Quackery has flourished in the subcontinent for centuries; now it proliferates like a malignant disease in the squalid "jhuggi clusters", or shanty towns, where one-third of the capital's population is forced to live. The Delhi Medical Association (DMA) believes there may be 30,000 quacks at work in the city - mis-setting bones, making wrong diagnoses, mixing allopathic and ayurvedic medicines into disastrous cocktails.

Their mistakes are sometimes spectacular: one practitioner opened up the abdomen of a man complaining of acute stomach ache and then, explaining that he was infested by a snake, removed his intestine. Shortly afterwards, of course, the man died.

Another fake doctor in the village of Chonchi, outside Delhi, used the same hypodermic to inject all the villagers, who all now have Aids.

Fed up with official apathy toward the problem, 1,000 of Delhi's legitimate doctors and 2,000 supporters marched to demand action last week.

On Monday, three prominent doctors will begin a public hunger strike to put pressure on the city government.

They are angry because last year a Quackery Prohibition Bill received its first reading before the Delhi Legislative Assembly. But it was then referred to a sub-committee, which has been sitting on it ever since. If the sub-committee does not recommend action by today, the process will have to begin all over again.
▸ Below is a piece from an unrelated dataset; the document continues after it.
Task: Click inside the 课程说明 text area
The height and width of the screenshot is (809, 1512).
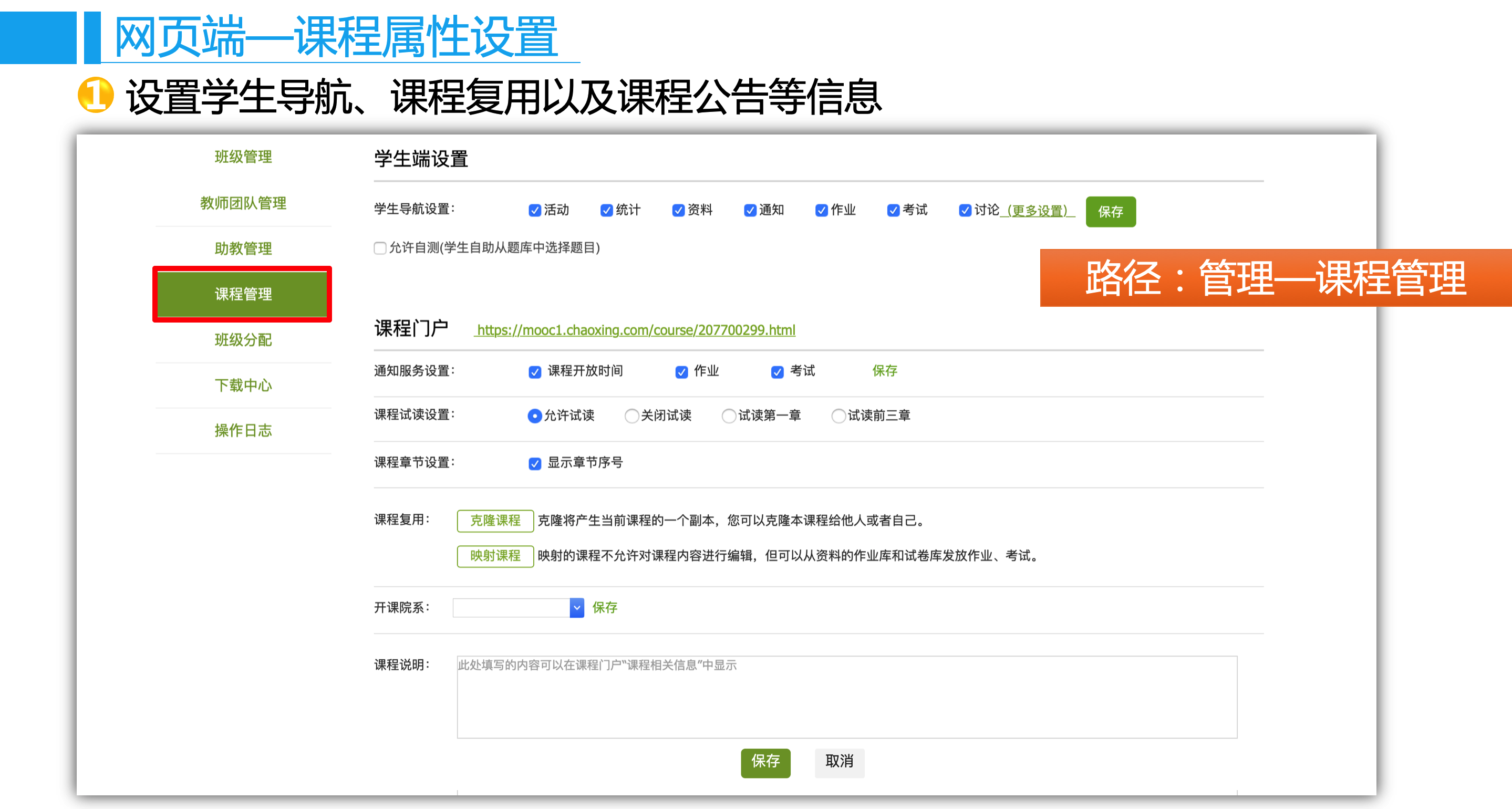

Dr Rajesh Chawla, president of the DMA and one of the three doctors preparing to begin fasting, said during a sit-down demonstration on Friday that the Bill had been shelved because many quacks are "politically active"; strongly positioned and influential in slum communities, they threaten sitting members of the Legislative Assembly with massive voter defections in the next election if the Bill should be passed.

Dr Chawla says the DMA's figure of 30,000 quacks in Delhi is a guess, based on the experience of the association's 10,000 members.

"Additionally," he said, "6,000 chemists are prescribing medicines. And in the slums, quacks are numerous. In the jhuggi cluster back there" - he gestured in the direction of the fearful riverside slum of Yamuna Pushta, cheek by jowl with Raj Ghat, the spot where Mahatma Gandhi was cremated - "there are 170 unqualified doctors and only one qualified doctor.

"Doctors are being held responsible for the quacks' misdeeds," Dr Chawla went on. "Lots of qualified doctors are looking for jobs, but they can't compete with the quacks, who appear to be cheaper and offer amazing cures.

"The reason multi-drug resistant tuberculosis is rising daily in India is due to overprescription by quacks. Many patients only come to us to die when the quacks have finished with them," Dr Chawla said.